La vida nos lleva por caminos insospechados. A mí me llevó a Ciudad Acuña, Coahuila, invitada por la maestra Odila Fuentes, quien está al frente de la Coordinación de Literatura de la Secretaría de Cultura del Gobierno del Estado de Coahuila. El propósito del viaje fue coordinar un taller de literatura y probar, en los hechos, que las letras son una de las armas más poderosas para combatir la tristeza y un remedio infalible para curar las heridas que nos ha dejado la violencia durante los últimos años en el norte del país.

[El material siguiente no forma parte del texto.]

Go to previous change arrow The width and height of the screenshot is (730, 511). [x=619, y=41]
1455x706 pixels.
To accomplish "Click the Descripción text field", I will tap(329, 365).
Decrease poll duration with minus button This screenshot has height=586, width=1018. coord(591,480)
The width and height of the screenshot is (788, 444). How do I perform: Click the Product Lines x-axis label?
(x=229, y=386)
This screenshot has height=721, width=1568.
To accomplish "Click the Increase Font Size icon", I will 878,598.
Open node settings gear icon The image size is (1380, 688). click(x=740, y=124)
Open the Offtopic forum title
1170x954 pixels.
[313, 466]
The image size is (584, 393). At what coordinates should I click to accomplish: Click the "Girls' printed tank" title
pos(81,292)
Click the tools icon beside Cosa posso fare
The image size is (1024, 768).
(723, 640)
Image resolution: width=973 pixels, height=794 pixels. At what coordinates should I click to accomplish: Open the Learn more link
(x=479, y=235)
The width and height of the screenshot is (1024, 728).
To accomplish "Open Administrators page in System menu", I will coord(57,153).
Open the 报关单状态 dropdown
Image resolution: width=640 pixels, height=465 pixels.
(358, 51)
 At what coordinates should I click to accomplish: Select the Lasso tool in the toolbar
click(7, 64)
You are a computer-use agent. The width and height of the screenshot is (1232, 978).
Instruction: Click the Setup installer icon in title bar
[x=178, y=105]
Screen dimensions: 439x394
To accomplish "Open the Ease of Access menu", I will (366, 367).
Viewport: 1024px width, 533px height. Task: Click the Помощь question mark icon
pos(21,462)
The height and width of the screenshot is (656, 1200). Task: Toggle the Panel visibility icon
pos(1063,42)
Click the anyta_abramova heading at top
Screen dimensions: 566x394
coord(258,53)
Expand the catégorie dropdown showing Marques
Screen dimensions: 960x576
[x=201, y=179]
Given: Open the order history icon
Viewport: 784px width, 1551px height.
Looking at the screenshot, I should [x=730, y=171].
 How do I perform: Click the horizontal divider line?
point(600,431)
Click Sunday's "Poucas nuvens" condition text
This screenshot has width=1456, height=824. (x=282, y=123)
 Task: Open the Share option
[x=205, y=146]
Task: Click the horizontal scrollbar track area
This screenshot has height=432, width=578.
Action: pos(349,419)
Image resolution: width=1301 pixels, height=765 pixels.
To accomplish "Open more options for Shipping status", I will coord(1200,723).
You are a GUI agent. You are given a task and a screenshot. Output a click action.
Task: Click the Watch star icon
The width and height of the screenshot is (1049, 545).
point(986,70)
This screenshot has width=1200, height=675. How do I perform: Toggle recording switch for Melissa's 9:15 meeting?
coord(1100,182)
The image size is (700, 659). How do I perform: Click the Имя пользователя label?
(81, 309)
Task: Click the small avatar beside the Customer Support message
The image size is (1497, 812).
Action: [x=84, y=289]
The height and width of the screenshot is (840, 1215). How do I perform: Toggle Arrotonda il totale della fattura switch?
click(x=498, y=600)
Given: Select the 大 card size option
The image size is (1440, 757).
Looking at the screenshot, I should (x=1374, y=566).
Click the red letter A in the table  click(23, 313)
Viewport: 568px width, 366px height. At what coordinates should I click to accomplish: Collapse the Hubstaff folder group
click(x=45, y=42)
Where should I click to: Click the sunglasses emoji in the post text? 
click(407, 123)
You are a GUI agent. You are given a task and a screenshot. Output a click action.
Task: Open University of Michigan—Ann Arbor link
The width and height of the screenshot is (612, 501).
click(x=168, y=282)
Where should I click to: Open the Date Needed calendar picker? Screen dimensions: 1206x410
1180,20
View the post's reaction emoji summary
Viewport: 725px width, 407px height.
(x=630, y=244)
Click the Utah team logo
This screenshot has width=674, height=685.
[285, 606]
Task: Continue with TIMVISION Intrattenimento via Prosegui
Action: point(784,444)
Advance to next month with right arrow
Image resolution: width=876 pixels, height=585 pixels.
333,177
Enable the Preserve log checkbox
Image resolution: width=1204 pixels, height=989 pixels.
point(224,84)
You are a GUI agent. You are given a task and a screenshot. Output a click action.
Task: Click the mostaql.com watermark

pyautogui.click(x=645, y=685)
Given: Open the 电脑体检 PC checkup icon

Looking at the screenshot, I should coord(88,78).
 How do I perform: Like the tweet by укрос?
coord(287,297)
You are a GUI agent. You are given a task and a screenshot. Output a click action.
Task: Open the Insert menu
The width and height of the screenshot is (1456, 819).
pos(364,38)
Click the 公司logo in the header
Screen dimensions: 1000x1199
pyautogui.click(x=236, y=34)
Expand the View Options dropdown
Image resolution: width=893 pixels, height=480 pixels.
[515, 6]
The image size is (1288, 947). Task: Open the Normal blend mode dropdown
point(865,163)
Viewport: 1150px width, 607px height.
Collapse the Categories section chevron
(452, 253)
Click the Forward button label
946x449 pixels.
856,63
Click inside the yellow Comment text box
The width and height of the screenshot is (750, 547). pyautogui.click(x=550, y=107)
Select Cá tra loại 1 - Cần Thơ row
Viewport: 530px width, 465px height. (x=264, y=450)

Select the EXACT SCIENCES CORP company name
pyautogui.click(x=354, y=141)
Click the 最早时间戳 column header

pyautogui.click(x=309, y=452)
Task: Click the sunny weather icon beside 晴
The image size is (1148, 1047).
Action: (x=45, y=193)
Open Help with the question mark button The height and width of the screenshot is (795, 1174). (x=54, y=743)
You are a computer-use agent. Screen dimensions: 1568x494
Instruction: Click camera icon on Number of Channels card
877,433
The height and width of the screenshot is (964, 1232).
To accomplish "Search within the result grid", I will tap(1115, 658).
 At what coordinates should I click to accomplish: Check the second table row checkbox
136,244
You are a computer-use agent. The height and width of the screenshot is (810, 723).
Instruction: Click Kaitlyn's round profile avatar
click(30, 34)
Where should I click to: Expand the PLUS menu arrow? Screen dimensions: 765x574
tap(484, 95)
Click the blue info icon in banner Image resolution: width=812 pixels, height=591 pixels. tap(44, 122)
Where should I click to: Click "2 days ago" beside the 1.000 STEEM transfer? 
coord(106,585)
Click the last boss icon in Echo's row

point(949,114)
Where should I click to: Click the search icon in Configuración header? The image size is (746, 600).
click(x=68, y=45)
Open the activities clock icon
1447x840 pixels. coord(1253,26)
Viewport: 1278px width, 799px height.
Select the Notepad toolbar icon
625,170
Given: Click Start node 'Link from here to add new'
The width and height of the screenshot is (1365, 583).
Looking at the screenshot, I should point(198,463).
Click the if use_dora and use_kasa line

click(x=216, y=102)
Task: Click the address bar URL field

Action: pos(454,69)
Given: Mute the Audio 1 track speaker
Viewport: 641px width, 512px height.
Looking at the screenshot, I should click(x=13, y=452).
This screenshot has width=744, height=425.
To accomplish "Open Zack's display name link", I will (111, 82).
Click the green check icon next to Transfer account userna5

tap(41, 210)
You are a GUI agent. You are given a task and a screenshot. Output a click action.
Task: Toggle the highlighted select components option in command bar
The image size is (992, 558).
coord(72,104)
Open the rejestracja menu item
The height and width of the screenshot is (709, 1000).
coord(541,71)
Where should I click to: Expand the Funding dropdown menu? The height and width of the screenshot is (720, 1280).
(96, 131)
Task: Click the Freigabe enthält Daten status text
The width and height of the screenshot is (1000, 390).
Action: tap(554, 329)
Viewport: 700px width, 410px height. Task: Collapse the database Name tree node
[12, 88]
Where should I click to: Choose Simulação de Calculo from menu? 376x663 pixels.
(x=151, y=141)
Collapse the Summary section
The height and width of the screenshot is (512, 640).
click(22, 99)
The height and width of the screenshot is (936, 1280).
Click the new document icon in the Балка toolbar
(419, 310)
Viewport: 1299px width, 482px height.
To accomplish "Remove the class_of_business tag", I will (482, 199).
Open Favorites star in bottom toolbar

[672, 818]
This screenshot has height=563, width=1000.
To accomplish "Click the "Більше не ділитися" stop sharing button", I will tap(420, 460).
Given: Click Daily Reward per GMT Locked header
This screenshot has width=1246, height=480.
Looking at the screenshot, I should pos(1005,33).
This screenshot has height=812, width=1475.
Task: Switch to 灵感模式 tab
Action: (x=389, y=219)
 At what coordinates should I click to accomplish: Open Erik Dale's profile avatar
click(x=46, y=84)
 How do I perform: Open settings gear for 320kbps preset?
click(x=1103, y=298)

Así fue como, casi para finalizar el mes de mayo, inició el taller que devendría en un lugar de encuentro entre seres humanos que, como muchos, sentían la necesidad de expresar lo que les había ocurrido por medio de las letras, buscando, seleccionando y dimensionando las palabras precisas. Además, tenía que saber qué es lo que se estaba escribiendo, y unas cuantas técnicas que permitieran diferenciar el relato del testimonio y a éste del cuento o la crónica, para así determinar en qué formato iban a escribir sus experiencias. Una segunda visita en agosto para coordinar el segundo módulo y dar continuidad a los trabajos sirvió para eso.

Actualmente el taller de literatura “Las letras curan” comienza a producir, y por ello es para nosotros un gusto presentar estos trabajos primigenios de quienes, desde su poca experiencia, escriben con el corazón. Gracias.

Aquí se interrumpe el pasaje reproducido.